Recommendation 115

Arm’s length independent investigation of a complaint

Accepted in part

Arms length independent investigation of a complaint should be initiated by the provider trust where any one of the following apply:

  • A complaint amounts to an allegation of a serious untoward incident;
  • Subject matter involving clinically related issues is not capable of resolution without an expert clinical opinion;
  • A complaint raises substantive issues of professional misconduct or the performance of senior managers.
  • A complaint involves issues about the nature and extent of the services commissioned.

Investigation of any complaints should be proportionate to the needs of the individual case. This follows the fundamental principle that complaints cases should be handled according to the needs of that individual case. In serious or complex complaints, the investigator may often be expected to be from outside the organisation being complained about.

Where a serious incident is alleged via a complaint, it must be treated as a serious incident identified through any other means until the incident has been investigated, responded to and closed or the investigation reveals the allegation is not supported by the evidence. Investigation of incidents by fully independent teams from outside an organisation are extremely useful for ensuring that the lessons from an incident are identified, learned and relevant actions initiated to prevent recurrence, particularly in the case of very complex, sensitive or wide-ranging serious incidents. It is an important principle, however, that serious incident investigations should be proportionate to the severity of the incident in question, given the resources involved in a full independent investigation and the length of time they can take.

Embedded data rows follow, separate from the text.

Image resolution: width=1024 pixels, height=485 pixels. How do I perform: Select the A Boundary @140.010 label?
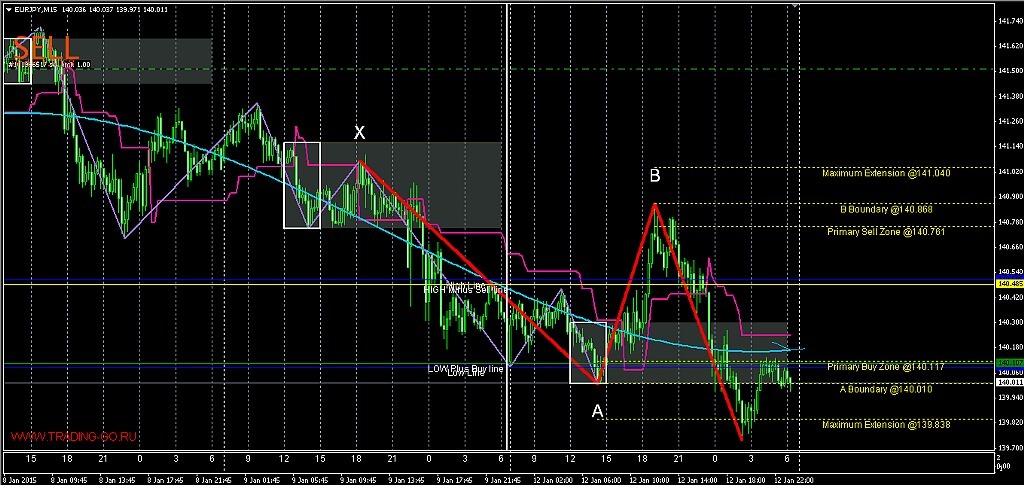886,389
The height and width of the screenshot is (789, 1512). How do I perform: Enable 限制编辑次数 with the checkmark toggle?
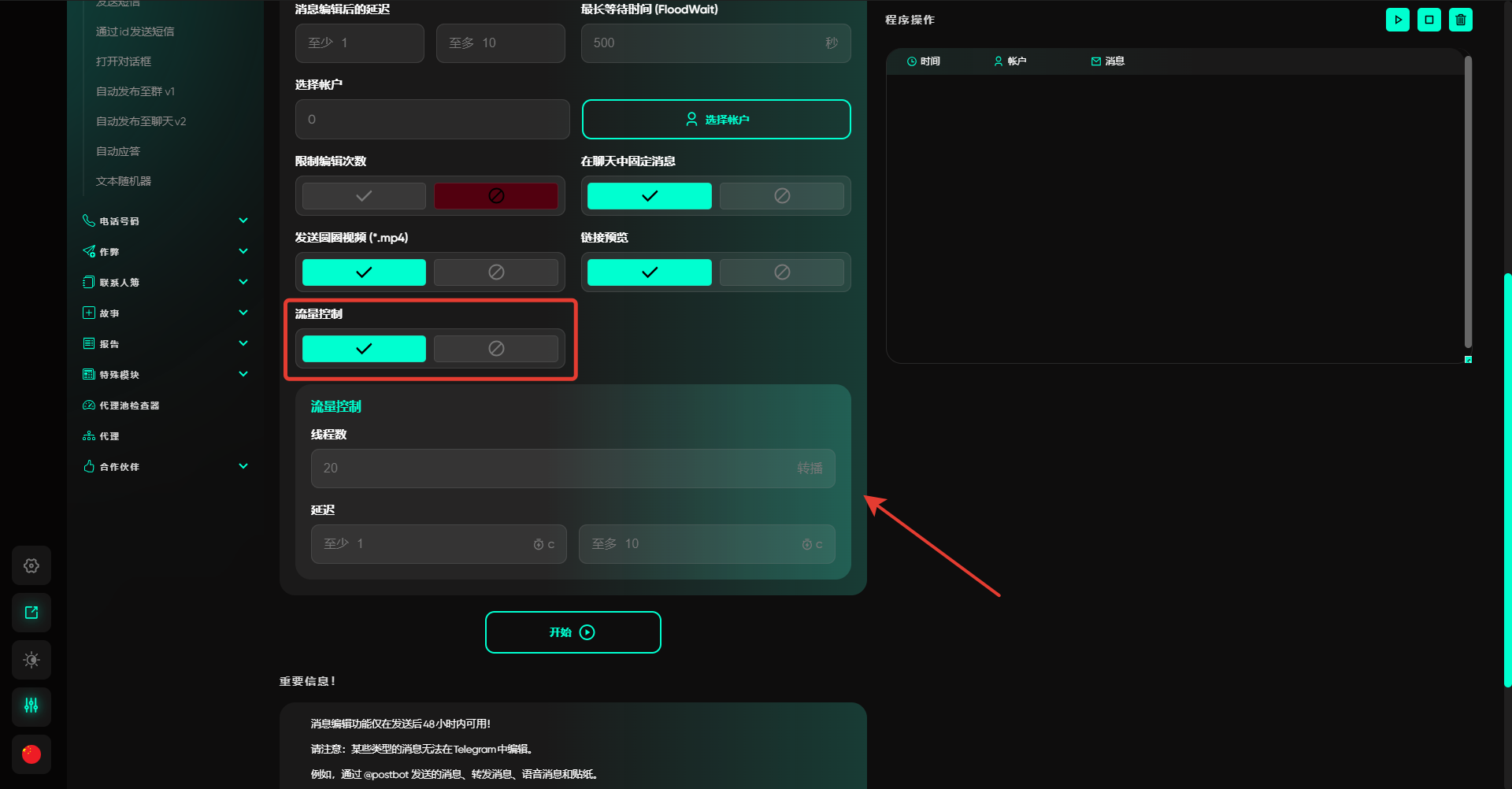[364, 196]
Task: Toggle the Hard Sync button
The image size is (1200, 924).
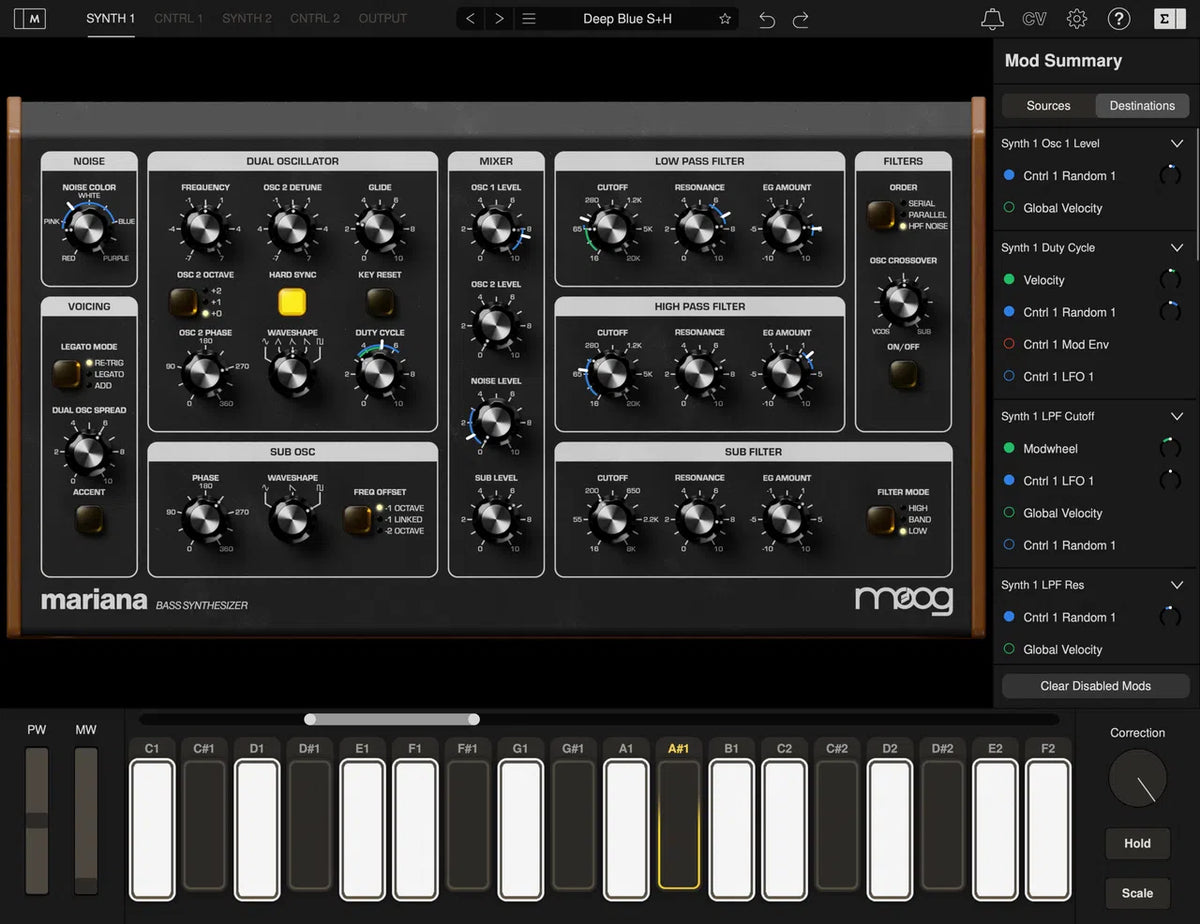Action: [293, 300]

NHS England has published a Serious Incident Framework, which sets out the various types of investigation that must be undertaken following a serious incident. This makes clear that the level of investigation required following a serious incident will vary according to the severity of the incident. The need for independent investigation must be determined in conjunction with the relevant commissioner. Investigations for less severe serious incidents can be undertaken by organisations themselves provided the staff undertaking the investigation are sufficiently removed from the incident to be able to provide an objective view and that there is no conflict of interest, real or perceived.

Regarding the need for an expert clinical opinion, the Review of the Handling of Complaints in NHS Hospitals raises the issue of a need for a greater degree of independence at local level, and makes a recommendation that supports this general approach:

  • when Trusts have a conversation with patients at the start of the complaints process on a serious failing in care they should immediately offer truly independent clinical and lay advice… to the complainant.

However, we consider there to be an important distinction between an independent investigation and an expert clinical opinion. An independent investigation seeks to determine the facts of the case. They will seek the views of an expert clinician, where appropriate. Independent investigation should be determined on the nature of the complaint, with serious failings in particular warranting independent investigation.

Similarly, we do not consider it appropriate for independent investigation to take place in all cases. The complaints manager in each trust should be sufficiently senior and competent to be able to judge effectively when a complaint merits independent advice or investigation.

Depending on the nature of a complaint, fully independent investigation of the serious incident by an external team may be appropriate. However in some cases, particularly where it is not clear that a serious incident has occurred, it is appropriate, particularly in the initial phase, for an organisation to undertake its own investigation using staff sufficiently removed from the incident with no conflict of interest, until such a time as the facts require an independent investigation to be commissioned. The current NHS England Serious Incident Framework is a working draft and will therefore be updated and clarified in relation to this recommendation.

If the person making the complaint is not satisfied with the outcome at this local resolution stage, they have the right to ask the Health Service Ombudsman to investigate the case. The Ombudsman is independent of government and the NHS, accountable to Parliament. The government welcomes the commitment of the Ombudsman to expand the number of cases she considers.

The government wants to see every trust make clear to every patient from their first encounter with the hospital:

  • how they can complain to the hospital when things go wrong
  • who they can turn to for independent local support if they want it, and where to contact them
  • that they have the right to go to the Ombudsman if they remain dissatisfied, and how to contact them; and
  • details of how to contact their local Healthwatch.

A sign in every ward and clinical setting would be a simple means of achieving this and the Department of Health will be discussing with Healthwatch England, the Care Quality Commission and NHS England the best means of ensuring this becomes standard practice in all NHS hospitals in England. We would expect these posters to set out how to complain about hospital, how to seek support from their local Healthwatch and how to refer their complaint to the Ombudsman.


The Department of Health agrees there needs to be communication to the NHS, and Board level management, emphasising the importance of learning from mistakes, showing evidence of improvement and Board directors considering complaints regularly.

Monitor is in the process of working to further align the well-led framework with the Care Quality Commission’s new inspection regime. The current well-led framework was published in May 2014 and includes a number of references to how Boards should use complaints in reviewing their governance arrangements. The framework will be used by NHS Trusts, Foundation Trusts, Monitor, NHS Trust Development Authority and the Care Quality Commission to ensure consistent standards across the system of how well-led NHS organisations are.

Sir Mike Richard’s thematic complaints report Complaints Matter was published in December 2014. It covers acute inspections, primary care, and social care and identifies trends and themes in complaints handling drawn from the inspections done by the Care Quality Commission.